━━━ QUOTED TEXT ━━━

Class struggle, ecology, democracy and internationalism: all these are decisive to rethink the world we look at “with the eyes of a Czechoslovakian worker, a Bolivian miner, a Vietnamese peasant and a French worker”, as Daniel Bensaïd once said. Today we would add with the eyes of the women of these peoples in struggle. We must see the world with all these eyes, what we used to call the dialectics of the sectors of the world revolution. This is complicated today, where nationalist pressure is very strong. We must maintain an internationalist course. On this point, the NPA has remained firm and faithful to its principles.

When, in 2009, the LCR chose to dissolve to participate fully in the creation of the NPA with anti-capitalist activists from different backgrounds, what was your perspective?

While we were immersed in a long process of the collapse of Stalinism, [Olivier] Besancenot’s success came. The 2002 campaign had been a great gamble, we filled the Porte de Versailles fairgrounds, there was dynamism. [Note: Besancenot, a postal worker and LCR member, won 1.2 million votes in the national vote in a presidential run in 2002.] We told ourselves that the time had come for a new party. But in the face of the issues raised by the new era, this conjunctural response of the new party was not enough. We had the wrong perspective. What was happening around the Besancenot campaigns in 2002 and 2007 could not constitute the new party, it could only be a segment. But we had to move.

When Besancenot got 4.2% in the 2002 presidential election, thousands of people came to us, but they had doubts, and the League was down to 3,500 members. We felt that there was a current that went beyond the League, but it was unformed. It had to be crystallized. The first time I raised the issue of a new party, we were Olivier Besancenot, Alain Krivine and Samy Johsua, and we still did not have the 500 signatures [required to get on the ballot] for the 2007 presidential elections. I said, “If we run a good campaign and get a decent result, we will make it.” We did, we got about 10,000 endorsements. It was a happy mess. But there was a real dynamic.

We made the mistake of bridging, of substituting: the important thing was to relate to people around us. That is why we did not see Mélenchon’s initiative coming.

━━━

● **STATED GOAL 1**:
In the interview excerpt on the LCR and the NPA, why does the speaker say they did not see Mélenchon's initiative coming? Answer in one to three sentences.
● **STATED GOAL 2**:
Extend the interview excerpt on the LCR and the NPA, picking up right after its final sentence.

━━━ RECORDED DATA ━━━

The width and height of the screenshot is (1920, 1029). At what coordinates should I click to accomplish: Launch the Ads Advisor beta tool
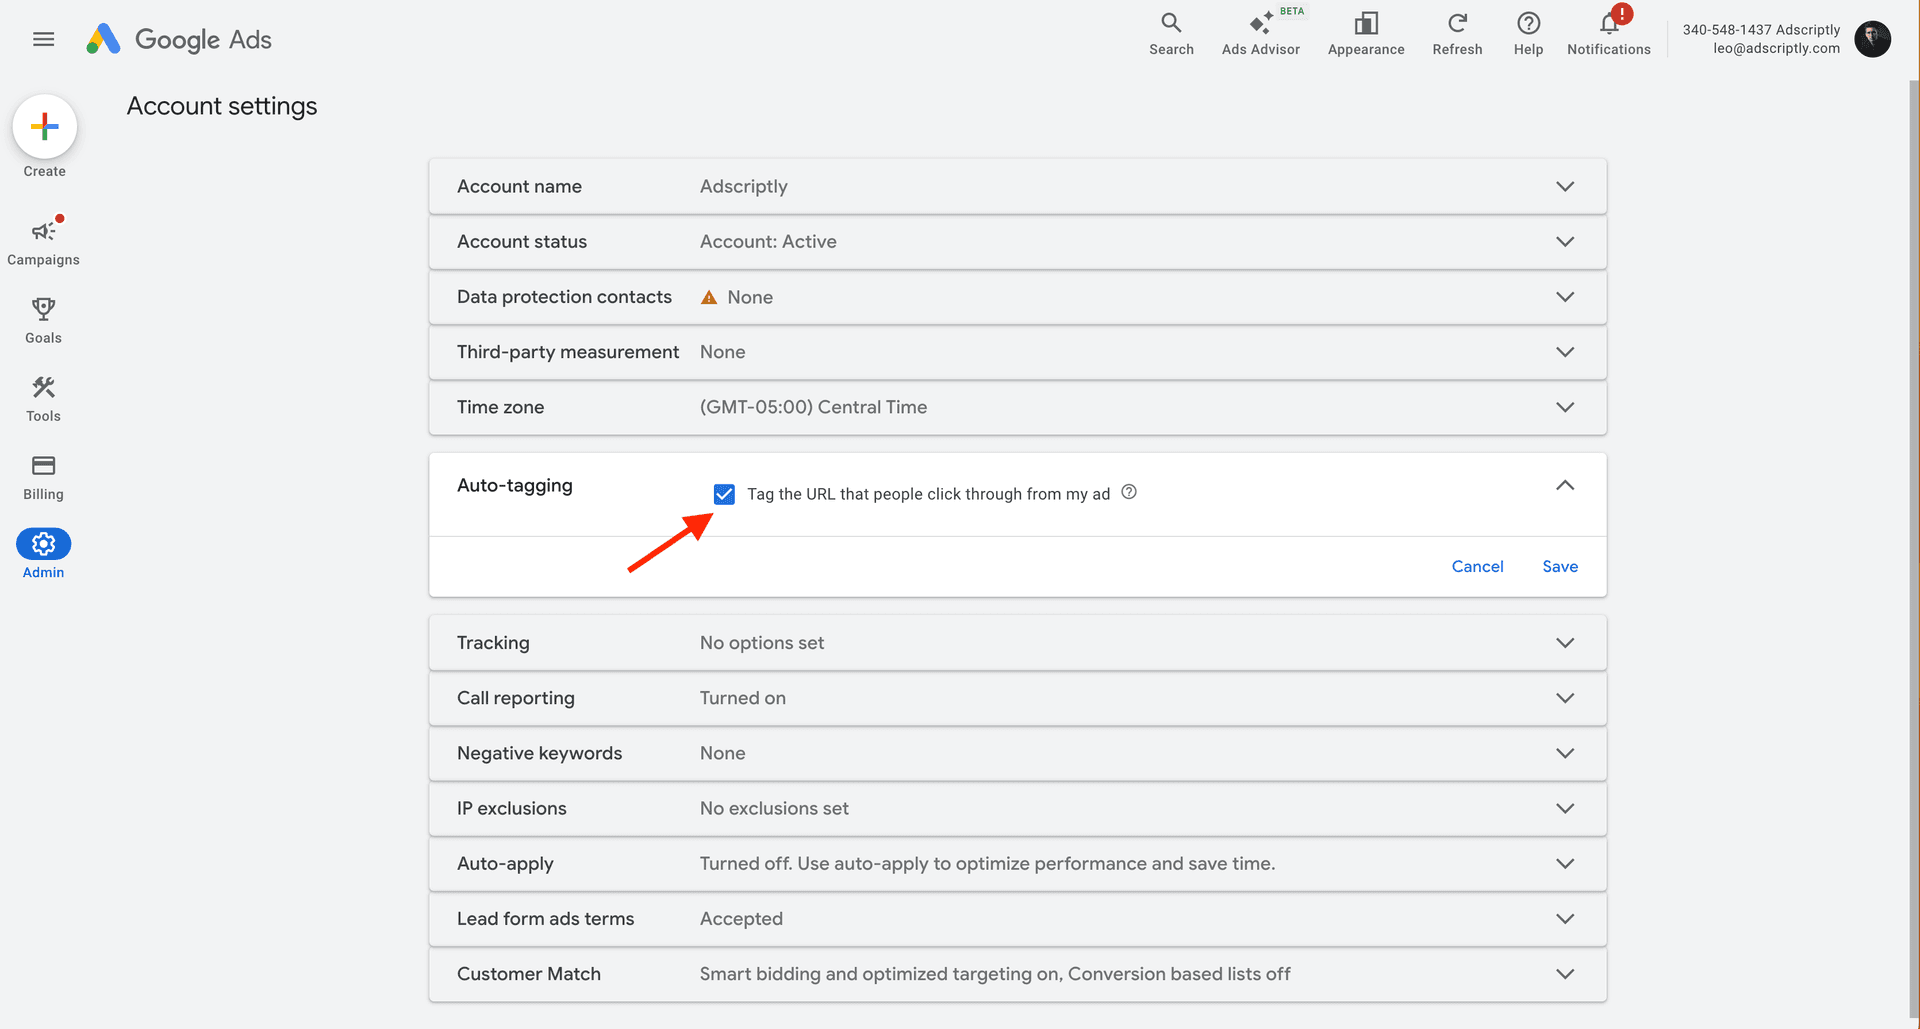coord(1260,32)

━━━

● **EXPECTED ANSWER 1**:
They made the mistake of bridging and substituting, treating relating to the people around them as the important thing. The speaker says that is why they did not see Mélenchon's initiative coming.

● **EXPECTED ANSWER 2**:
And even today, when we look back on this recent past, I still think that we were right to launch the NPA to go beyond the League. But we thought that from then on, we had to rebuild everything around the NPA. The problem of alliances took a back seat. It was a triumphalist course for the NPA. This tendency to want to replace the left political forces did not work. That is where the problems began.

A current in the LCR, whose chief spokespeople were Christian Picquet and Francis Sitel, believed then that it was necessary to bring together not only the anti-capitalists, but also the currents arising from the crisis of the SP and the CP….

They had a point. But they did not consider that we were moving towards a new era and that the traditional apparatuses were entering into crisis, which was demonstrated later. This orientation towards the old traditional apparatuses of the workers’ movement was a mistake. Ours was a mistake of passing over it, of substitutionism: the important thing was to federate people around us. That is why we did not see Mélenchon’s initiative coming. In the 2009 European elections, there was an agreement between the PCF and Jean-Luc Mélenchon’s Left Party [created in 2008 – MD] which launched the Left Front. They appeared as the promoters of left unity, while we had refused to unite. I have my own responsibility in this. The NPA could not be the answer to the idea of a new party. It could only be a partial answer. We lost a lot of activists [to the Left Front]. We were under pressure from the political offensive of the PCF and Mélenchon. From that moment on, the sects in the NPA acquired an inordinate weight.

For a while, the NPA looked with great interest at the experiences of Podemos and Syriza, which were born around 2011: organizations based on social movements, not on traditional parties. Would you still take these experiences as an example today?

We even participated in them. Friends of ours participated in these processes. In Spain, Anticapitalistas was a founding member of Podemos. We also had comrades in the leadership of Syriza in Greece. Our project was to build a left current in Syriza, a critical force that would have weight in a movement that could potentially govern.

The formula that I defend, and that not everybody shares, is that the beginning of a revolutionary process—not its end—can come about through a left-wing government. At the beginning it can have a parliamentary form. We must be sensitive to this, and support all steps in the right direction, whether Syriza or Podemos. This is one of the lessons of the debates of the Communist International (CI) in the 1920s. The problem is then to articulate this “from above” and “from below,” on the inside and the outside of the institutions. What I am left with from my political training is that in the end I do not see how to escape from confrontation. You cannot go gradually to socialism. I know of no experience in which the ruling classes have voluntarily relinquished power.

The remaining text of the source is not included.